=== To be done ===
Copy the listing below word for word, from its first line through the line that contains "point(198,274)".

=== Items ===
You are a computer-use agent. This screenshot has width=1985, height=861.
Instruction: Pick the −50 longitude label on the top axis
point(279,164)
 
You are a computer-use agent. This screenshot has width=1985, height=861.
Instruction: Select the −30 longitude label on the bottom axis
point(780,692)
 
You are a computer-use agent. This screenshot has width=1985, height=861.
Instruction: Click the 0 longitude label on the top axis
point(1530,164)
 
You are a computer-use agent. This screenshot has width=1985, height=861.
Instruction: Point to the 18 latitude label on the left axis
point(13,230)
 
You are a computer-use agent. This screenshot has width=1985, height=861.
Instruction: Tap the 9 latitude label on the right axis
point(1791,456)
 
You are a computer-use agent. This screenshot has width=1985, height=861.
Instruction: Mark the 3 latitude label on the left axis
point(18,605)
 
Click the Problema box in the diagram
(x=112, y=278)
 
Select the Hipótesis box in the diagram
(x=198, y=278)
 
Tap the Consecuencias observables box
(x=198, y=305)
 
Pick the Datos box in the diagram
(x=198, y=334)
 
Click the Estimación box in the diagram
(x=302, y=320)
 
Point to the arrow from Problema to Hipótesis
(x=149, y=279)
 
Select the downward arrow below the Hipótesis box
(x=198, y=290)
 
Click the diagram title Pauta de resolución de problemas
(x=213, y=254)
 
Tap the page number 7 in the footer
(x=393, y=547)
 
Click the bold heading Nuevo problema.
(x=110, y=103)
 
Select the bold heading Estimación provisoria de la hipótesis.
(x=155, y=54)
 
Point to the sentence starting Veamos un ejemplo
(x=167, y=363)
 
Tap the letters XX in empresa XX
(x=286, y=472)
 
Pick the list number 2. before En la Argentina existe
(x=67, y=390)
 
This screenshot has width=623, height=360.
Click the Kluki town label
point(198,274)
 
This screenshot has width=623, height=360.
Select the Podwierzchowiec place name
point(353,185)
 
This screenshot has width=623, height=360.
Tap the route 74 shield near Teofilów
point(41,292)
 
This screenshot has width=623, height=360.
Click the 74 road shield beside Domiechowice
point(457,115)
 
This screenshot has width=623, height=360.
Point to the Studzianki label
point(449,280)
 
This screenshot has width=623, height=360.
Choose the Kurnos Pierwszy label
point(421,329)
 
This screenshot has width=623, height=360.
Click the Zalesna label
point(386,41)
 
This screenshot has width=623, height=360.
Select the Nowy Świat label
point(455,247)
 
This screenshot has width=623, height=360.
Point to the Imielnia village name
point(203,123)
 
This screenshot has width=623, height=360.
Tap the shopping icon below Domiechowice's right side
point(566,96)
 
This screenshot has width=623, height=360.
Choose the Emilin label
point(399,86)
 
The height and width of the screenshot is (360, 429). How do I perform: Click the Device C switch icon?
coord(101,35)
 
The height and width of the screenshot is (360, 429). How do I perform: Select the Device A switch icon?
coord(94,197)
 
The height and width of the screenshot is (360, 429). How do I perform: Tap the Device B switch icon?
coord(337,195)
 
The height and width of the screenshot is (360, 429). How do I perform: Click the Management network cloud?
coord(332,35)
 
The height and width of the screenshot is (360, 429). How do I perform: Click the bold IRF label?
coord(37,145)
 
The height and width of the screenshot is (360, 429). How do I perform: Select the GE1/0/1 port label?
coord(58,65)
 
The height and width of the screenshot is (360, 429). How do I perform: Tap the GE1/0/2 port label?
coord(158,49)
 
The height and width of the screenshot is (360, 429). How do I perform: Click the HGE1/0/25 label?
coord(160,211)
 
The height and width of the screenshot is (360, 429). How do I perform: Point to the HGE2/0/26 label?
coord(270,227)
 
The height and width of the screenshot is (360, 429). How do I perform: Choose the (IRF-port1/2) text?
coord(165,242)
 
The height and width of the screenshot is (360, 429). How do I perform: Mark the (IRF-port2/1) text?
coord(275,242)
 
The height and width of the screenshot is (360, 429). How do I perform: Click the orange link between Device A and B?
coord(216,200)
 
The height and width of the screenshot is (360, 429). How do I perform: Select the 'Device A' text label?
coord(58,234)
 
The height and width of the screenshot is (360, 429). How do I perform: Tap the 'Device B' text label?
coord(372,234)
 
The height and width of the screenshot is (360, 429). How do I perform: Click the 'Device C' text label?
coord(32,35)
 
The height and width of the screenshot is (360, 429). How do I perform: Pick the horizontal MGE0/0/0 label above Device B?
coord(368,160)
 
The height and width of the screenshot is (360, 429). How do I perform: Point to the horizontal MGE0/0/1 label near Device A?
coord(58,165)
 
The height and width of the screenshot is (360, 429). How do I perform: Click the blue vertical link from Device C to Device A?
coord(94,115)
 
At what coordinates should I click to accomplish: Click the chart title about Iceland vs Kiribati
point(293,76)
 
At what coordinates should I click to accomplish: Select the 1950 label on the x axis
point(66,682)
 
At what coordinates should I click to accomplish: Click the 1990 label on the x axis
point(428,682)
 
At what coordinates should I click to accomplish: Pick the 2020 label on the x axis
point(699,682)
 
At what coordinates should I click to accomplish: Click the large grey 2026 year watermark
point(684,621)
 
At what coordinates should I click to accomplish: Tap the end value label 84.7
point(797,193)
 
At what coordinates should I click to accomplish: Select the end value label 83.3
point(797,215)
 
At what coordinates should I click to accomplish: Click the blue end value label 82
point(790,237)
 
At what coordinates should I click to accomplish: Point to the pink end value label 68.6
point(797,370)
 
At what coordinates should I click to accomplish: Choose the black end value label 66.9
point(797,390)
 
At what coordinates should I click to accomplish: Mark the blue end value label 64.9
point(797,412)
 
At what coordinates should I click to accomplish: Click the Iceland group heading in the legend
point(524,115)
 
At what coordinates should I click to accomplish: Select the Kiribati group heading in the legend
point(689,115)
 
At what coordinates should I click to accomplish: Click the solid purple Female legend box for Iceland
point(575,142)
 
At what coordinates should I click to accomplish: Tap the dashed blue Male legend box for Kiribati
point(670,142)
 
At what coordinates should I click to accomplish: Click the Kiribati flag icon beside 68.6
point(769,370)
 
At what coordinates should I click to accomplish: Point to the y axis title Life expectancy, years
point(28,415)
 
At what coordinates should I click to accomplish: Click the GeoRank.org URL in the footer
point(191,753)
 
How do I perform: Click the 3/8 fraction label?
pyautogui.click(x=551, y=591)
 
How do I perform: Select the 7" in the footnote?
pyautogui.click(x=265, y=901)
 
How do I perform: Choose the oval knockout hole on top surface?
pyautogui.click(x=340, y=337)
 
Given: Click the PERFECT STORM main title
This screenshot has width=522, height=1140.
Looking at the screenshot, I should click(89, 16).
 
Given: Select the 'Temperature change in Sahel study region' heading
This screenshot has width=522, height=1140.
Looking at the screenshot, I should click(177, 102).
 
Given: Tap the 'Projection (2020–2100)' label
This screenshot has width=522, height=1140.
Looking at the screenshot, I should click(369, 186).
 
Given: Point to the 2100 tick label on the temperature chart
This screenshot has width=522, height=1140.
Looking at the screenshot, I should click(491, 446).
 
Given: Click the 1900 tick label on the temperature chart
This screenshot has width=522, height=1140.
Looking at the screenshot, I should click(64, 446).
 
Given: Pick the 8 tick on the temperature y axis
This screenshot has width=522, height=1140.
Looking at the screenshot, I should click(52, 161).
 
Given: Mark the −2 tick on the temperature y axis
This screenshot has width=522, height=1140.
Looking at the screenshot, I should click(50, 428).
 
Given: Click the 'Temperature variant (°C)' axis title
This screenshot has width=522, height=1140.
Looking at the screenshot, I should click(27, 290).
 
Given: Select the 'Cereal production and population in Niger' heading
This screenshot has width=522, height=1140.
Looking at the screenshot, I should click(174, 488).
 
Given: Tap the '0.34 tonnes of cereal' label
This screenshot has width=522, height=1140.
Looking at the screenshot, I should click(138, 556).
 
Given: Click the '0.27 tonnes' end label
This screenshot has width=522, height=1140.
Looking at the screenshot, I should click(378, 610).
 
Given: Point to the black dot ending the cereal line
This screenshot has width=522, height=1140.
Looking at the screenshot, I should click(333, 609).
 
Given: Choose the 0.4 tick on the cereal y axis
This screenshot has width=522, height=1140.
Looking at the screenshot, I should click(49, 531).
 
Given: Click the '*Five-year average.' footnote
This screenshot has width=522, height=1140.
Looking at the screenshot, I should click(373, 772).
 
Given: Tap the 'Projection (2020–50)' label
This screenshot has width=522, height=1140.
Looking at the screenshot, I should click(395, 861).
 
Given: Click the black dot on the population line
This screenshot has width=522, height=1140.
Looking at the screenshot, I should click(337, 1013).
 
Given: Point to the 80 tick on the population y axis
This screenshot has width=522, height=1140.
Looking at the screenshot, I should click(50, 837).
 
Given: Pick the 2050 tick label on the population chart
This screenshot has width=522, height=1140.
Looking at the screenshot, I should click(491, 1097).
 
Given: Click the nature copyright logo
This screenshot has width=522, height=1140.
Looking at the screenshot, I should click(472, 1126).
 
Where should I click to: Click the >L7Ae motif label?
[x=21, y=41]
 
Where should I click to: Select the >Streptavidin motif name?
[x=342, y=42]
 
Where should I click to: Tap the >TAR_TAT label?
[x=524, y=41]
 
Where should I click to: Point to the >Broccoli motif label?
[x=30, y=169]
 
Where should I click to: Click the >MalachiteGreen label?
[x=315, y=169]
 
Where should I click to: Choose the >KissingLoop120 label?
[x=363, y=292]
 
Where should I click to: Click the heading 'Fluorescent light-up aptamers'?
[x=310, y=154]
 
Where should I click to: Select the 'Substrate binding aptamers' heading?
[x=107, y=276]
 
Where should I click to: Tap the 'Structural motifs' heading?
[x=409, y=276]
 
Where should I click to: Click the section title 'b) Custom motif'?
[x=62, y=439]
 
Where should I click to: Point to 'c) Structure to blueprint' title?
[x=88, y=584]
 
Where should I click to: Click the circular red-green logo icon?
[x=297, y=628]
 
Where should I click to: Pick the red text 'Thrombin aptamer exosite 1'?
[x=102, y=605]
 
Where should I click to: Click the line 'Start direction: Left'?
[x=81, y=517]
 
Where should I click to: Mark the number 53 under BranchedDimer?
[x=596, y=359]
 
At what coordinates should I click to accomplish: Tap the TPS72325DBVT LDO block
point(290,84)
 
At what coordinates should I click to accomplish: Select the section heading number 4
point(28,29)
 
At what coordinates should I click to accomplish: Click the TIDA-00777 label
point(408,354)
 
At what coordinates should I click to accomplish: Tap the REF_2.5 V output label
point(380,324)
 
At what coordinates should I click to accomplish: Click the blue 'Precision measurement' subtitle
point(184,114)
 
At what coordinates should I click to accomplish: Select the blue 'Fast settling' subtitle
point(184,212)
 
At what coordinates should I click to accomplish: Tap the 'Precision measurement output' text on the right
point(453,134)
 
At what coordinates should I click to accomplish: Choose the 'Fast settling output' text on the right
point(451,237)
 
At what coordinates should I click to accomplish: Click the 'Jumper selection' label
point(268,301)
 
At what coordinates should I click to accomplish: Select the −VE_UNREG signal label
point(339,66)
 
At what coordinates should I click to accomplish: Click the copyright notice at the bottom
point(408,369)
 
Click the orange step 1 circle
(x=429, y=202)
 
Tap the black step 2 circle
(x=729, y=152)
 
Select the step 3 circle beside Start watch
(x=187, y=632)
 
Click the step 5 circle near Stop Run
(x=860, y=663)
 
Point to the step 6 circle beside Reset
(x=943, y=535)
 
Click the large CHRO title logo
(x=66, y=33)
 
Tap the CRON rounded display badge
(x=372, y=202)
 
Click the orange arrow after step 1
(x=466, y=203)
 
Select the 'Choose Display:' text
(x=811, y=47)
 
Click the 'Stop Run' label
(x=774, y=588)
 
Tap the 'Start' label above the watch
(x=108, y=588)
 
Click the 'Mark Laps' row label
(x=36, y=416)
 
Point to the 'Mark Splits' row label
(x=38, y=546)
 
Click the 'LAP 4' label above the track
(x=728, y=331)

=== Exercise solution ===
You are a computer-use agent. This screenshot has width=1985, height=861.
Instruction: Pick the −50 longitude label on the top axis
point(279,164)
 
You are a computer-use agent. This screenshot has width=1985, height=861.
Instruction: Select the −30 longitude label on the bottom axis
point(780,692)
 
You are a computer-use agent. This screenshot has width=1985, height=861.
Instruction: Click the 0 longitude label on the top axis
point(1530,164)
 
You are a computer-use agent. This screenshot has width=1985, height=861.
Instruction: Point to the 18 latitude label on the left axis
point(13,230)
 
You are a computer-use agent. This screenshot has width=1985, height=861.
Instruction: Tap the 9 latitude label on the right axis
point(1791,456)
 
You are a computer-use agent. This screenshot has width=1985, height=861.
Instruction: Mark the 3 latitude label on the left axis
point(18,605)
 
Click the Problema box in the diagram
(x=112, y=278)
 
Select the Hipótesis box in the diagram
(x=198, y=278)
 
Tap the Consecuencias observables box
(x=198, y=305)
 
Pick the Datos box in the diagram
(x=198, y=334)
 
Click the Estimación box in the diagram
(x=302, y=320)
 
Point to the arrow from Problema to Hipótesis
(x=149, y=279)
 
Select the downward arrow below the Hipótesis box
(x=198, y=290)
 
Click the diagram title Pauta de resolución de problemas
(x=213, y=254)
 
Tap the page number 7 in the footer
(x=393, y=547)
 
Click the bold heading Nuevo problema.
(x=110, y=103)
 
Select the bold heading Estimación provisoria de la hipótesis.
(x=155, y=54)
 
Point to the sentence starting Veamos un ejemplo
(x=167, y=363)
 
Tap the letters XX in empresa XX
(x=286, y=472)
 
Pick the list number 2. before En la Argentina existe
(x=67, y=390)
 
This screenshot has width=623, height=360.
Click the Kluki town label
point(198,274)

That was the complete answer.